**ASSIGNED TASK:** Print the data that follows word for word, leaving out any picture.

**SOURCE RECORDS:**
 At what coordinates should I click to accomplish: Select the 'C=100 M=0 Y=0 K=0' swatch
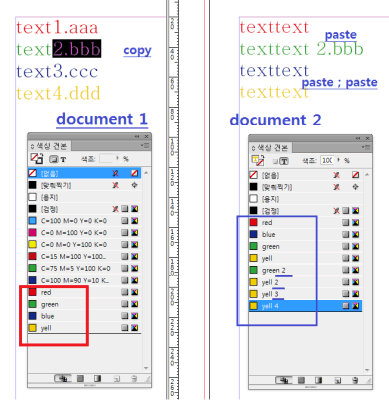click(85, 221)
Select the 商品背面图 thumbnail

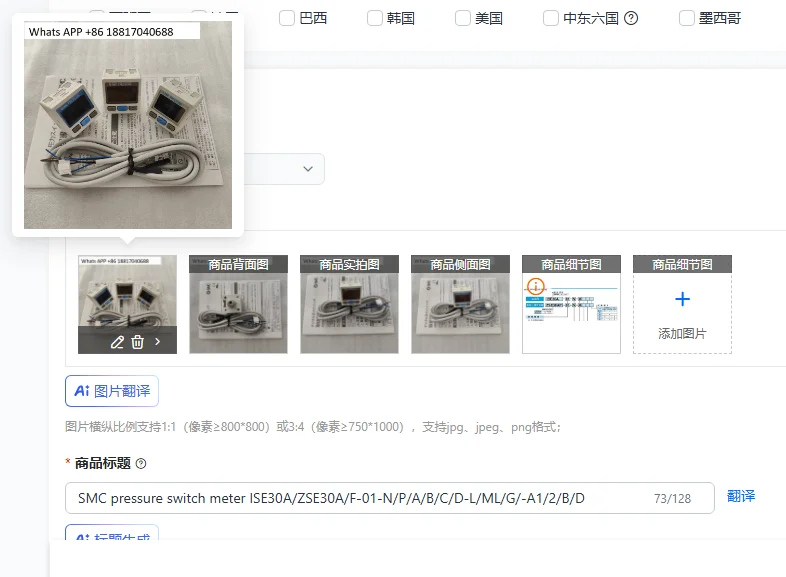[x=239, y=304]
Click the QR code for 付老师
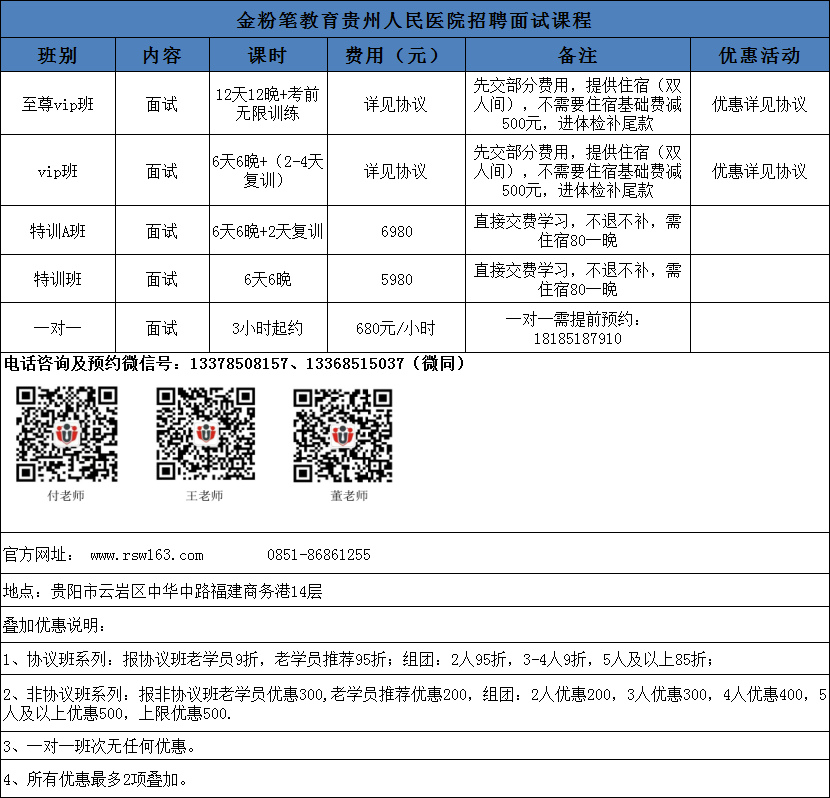This screenshot has height=798, width=830. (67, 434)
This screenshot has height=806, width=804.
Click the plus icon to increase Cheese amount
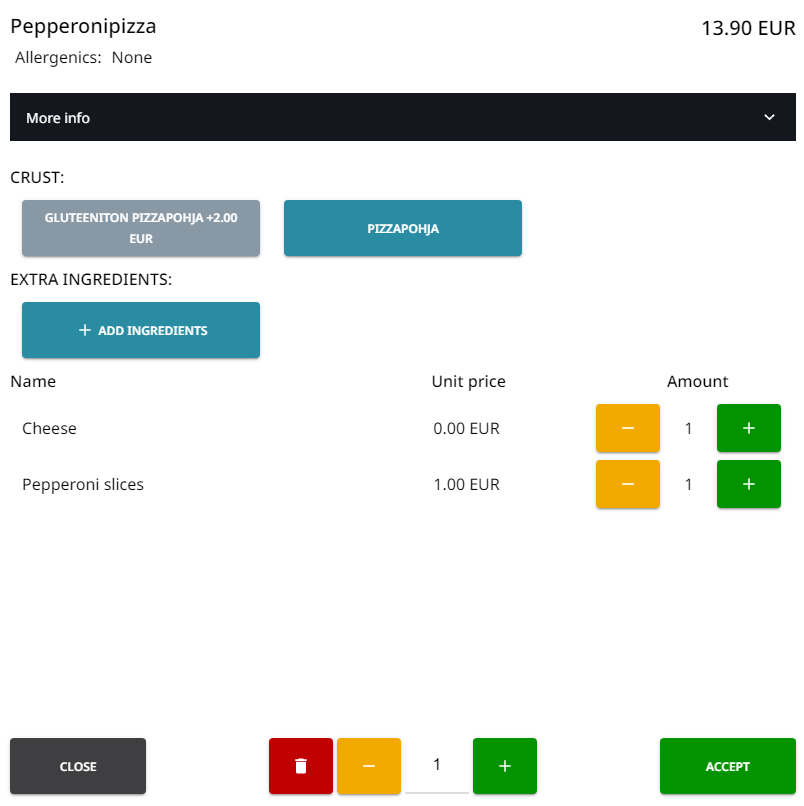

**WRITTEN ANSWER:**
 At what coordinates should I click to accomplish: Select the 'C=100 M=0 Y=0 K=0' swatch
click(85, 221)
Select the 商品背面图 thumbnail

[x=239, y=304]
Click the QR code for 付老师
This screenshot has height=798, width=830. (67, 434)
This screenshot has height=806, width=804.
Click the plus icon to increase Cheese amount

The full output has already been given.